This past extended July 4 weekend had, by all accounts (I don’t have personal knowledge, never having strayed more than 2 miles from home the entire time) the traffic of which legends are made. If traffic feels worse to you, it is. There are reasons why that go beyond the traditional factors like increased development and old inadequate bridges.

Second home rentals have made a huge impact on the economic, social and transportation fabric of Cape Cod. More second home rentals have removed housing stock from the market from which year-round residents (meaning workers) can rent, so roughly a quarter of our workforce commutes onto Cape Cod to provide the services people visiting want and expect. That increased traffic burden contributes to the over-crowding of marginal roadways and helps create delays we all deal with.

In addition, second home rentals often foster an intensity of use that greatly exceeds the use typical of a year-round family. A new home rented weekly across the street from our office had 10 cars in the driveway one weekend last year. When 10-15 people are renting a house, they arrive in not one car like a family would but in 5, 6 or 8 cars. Add that up and it’s easy to see why the traffic (and water quality) is worse.

So, what is the response we need? First and foremost, the Cape needs to think hard about the way it develops, and protects, the undeveloped land remaining. Think hard about the traffic the past few days next time you hear the argument “we have enough open space on Cape Cod”. Trees and open land don’t add cars to the road. We have land that can and should be set aside as protected open space and you should push for that with your town.
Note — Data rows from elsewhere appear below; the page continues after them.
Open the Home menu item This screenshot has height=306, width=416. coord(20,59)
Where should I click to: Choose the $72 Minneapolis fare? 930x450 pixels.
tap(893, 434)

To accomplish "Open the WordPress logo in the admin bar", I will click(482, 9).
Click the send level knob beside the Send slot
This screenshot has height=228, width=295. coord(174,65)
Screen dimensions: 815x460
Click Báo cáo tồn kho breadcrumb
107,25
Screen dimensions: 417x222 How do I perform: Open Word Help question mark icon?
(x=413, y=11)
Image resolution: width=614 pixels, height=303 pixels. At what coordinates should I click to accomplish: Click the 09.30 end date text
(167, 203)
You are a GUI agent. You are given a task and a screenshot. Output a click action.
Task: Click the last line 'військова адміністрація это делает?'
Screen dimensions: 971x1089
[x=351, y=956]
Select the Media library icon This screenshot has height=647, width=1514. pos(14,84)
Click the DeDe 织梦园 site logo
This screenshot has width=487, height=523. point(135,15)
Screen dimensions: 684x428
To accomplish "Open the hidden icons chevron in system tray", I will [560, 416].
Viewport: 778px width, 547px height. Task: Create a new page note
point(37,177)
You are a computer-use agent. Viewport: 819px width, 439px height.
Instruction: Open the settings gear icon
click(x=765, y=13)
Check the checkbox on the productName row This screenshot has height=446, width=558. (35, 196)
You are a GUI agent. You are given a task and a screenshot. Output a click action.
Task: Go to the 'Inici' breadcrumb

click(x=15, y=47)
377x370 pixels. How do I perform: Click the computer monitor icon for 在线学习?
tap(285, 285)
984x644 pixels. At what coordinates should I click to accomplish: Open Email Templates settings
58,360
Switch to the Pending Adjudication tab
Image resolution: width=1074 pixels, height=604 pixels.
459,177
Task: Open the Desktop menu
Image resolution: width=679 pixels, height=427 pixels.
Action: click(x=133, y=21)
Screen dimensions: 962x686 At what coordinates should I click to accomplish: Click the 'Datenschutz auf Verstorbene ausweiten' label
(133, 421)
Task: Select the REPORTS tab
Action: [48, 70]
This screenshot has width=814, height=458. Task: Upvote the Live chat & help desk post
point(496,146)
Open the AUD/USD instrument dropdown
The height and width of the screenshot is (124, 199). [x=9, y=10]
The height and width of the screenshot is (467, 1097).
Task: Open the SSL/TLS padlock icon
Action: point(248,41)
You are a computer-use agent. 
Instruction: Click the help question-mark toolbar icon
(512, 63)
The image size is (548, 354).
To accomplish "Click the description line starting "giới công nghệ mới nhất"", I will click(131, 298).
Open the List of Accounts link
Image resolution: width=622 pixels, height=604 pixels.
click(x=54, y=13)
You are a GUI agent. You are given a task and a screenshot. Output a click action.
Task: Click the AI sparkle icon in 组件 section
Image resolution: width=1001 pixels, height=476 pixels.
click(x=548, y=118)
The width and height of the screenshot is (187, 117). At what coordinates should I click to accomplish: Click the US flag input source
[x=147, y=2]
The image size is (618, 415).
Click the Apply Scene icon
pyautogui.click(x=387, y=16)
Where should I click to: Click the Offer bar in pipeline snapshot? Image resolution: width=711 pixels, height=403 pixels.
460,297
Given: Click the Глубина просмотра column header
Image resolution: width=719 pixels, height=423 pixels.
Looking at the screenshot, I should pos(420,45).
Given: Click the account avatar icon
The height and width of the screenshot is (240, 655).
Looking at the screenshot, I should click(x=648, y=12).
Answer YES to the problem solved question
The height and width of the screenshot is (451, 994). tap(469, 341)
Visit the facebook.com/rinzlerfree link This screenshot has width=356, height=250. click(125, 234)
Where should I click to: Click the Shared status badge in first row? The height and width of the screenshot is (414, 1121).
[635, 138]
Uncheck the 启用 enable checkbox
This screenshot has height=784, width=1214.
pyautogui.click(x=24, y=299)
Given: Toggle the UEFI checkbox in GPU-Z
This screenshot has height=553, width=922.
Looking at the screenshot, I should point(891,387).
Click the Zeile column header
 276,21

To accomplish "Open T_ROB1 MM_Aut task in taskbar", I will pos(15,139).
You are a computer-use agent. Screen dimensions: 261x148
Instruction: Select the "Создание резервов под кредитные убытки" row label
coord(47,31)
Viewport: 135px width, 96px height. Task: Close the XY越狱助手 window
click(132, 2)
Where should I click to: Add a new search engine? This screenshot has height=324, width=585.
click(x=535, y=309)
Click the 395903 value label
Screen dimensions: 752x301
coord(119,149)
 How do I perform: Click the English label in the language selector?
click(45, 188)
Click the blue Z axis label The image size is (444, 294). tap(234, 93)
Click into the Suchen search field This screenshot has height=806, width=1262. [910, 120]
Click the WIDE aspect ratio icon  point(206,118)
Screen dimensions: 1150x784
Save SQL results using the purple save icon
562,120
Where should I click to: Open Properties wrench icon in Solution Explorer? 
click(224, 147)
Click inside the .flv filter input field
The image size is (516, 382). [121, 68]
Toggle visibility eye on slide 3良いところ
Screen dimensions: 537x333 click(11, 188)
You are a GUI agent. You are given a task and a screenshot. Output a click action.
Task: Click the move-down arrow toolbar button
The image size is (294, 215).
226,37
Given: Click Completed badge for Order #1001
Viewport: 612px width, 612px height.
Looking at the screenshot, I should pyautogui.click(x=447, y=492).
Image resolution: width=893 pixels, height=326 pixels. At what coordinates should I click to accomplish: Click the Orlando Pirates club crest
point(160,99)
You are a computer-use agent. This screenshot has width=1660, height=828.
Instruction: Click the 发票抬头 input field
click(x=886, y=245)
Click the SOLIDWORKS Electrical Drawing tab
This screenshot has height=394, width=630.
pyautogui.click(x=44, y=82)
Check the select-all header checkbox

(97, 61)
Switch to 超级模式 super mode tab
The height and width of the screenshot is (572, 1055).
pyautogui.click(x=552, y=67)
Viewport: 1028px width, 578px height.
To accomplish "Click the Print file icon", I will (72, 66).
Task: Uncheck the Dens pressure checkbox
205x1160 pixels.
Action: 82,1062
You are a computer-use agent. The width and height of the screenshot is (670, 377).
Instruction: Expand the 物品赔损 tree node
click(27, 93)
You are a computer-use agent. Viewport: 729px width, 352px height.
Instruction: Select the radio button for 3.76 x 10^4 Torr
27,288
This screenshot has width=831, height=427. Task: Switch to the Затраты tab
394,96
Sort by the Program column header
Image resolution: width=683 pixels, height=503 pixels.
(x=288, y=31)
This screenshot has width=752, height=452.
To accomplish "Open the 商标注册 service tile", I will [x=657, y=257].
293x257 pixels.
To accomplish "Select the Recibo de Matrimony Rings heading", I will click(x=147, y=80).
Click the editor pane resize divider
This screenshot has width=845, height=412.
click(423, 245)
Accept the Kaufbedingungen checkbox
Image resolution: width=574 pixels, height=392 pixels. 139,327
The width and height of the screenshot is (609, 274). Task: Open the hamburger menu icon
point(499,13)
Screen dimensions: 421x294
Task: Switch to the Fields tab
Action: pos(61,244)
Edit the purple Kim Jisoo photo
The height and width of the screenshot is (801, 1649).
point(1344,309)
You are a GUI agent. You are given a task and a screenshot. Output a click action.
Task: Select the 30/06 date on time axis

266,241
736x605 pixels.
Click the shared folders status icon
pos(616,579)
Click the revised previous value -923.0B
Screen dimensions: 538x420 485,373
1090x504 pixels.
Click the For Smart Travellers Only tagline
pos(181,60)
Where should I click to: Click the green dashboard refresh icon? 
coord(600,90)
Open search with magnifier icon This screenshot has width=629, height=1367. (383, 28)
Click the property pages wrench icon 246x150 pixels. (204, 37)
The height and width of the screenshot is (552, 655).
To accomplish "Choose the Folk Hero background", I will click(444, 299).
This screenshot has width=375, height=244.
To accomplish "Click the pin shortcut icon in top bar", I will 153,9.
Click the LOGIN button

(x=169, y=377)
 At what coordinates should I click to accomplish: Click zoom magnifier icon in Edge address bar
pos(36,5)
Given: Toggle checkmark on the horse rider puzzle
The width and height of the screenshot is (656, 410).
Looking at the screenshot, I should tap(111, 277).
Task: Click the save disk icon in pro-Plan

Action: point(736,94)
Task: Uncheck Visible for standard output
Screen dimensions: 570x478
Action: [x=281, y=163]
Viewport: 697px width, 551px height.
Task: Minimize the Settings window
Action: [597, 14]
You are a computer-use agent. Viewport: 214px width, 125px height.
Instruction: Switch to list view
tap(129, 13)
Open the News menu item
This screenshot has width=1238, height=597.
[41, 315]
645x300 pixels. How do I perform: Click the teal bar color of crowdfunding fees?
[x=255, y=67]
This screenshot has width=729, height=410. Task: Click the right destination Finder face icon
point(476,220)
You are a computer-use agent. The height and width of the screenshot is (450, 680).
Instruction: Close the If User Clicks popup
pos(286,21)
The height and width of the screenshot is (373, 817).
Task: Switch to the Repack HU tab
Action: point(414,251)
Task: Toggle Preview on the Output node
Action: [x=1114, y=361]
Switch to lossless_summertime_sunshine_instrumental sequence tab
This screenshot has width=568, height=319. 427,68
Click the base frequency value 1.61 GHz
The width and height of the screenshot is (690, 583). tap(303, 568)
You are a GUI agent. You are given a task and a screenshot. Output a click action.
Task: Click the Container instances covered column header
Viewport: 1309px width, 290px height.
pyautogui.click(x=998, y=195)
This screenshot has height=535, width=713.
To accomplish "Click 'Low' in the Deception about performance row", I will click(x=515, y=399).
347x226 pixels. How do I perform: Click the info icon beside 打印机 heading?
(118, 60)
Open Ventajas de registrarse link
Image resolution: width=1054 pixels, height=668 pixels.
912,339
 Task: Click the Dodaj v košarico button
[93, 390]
The remaining development, for a variety of economic and environmental reasons, should be focused around village centers and away from open spaces. The environmental, water quality and traffic impacts of concentrating development in town centers are far less than more of the type of development we have seen over the years. Vibrant town centers keep people off the road for routine activities, bring life and economic activity and create housing options that will meet our future needs better than the current development model does.

Lastly, in the ongoing discussion about modernizing the bridges, we also need a transportation plan that creates concrete options to the single car trips over the bridge. One that will help reduce carbon emissions and help preserve the quality of the Cape Cod experience, the latter of which is turning sour.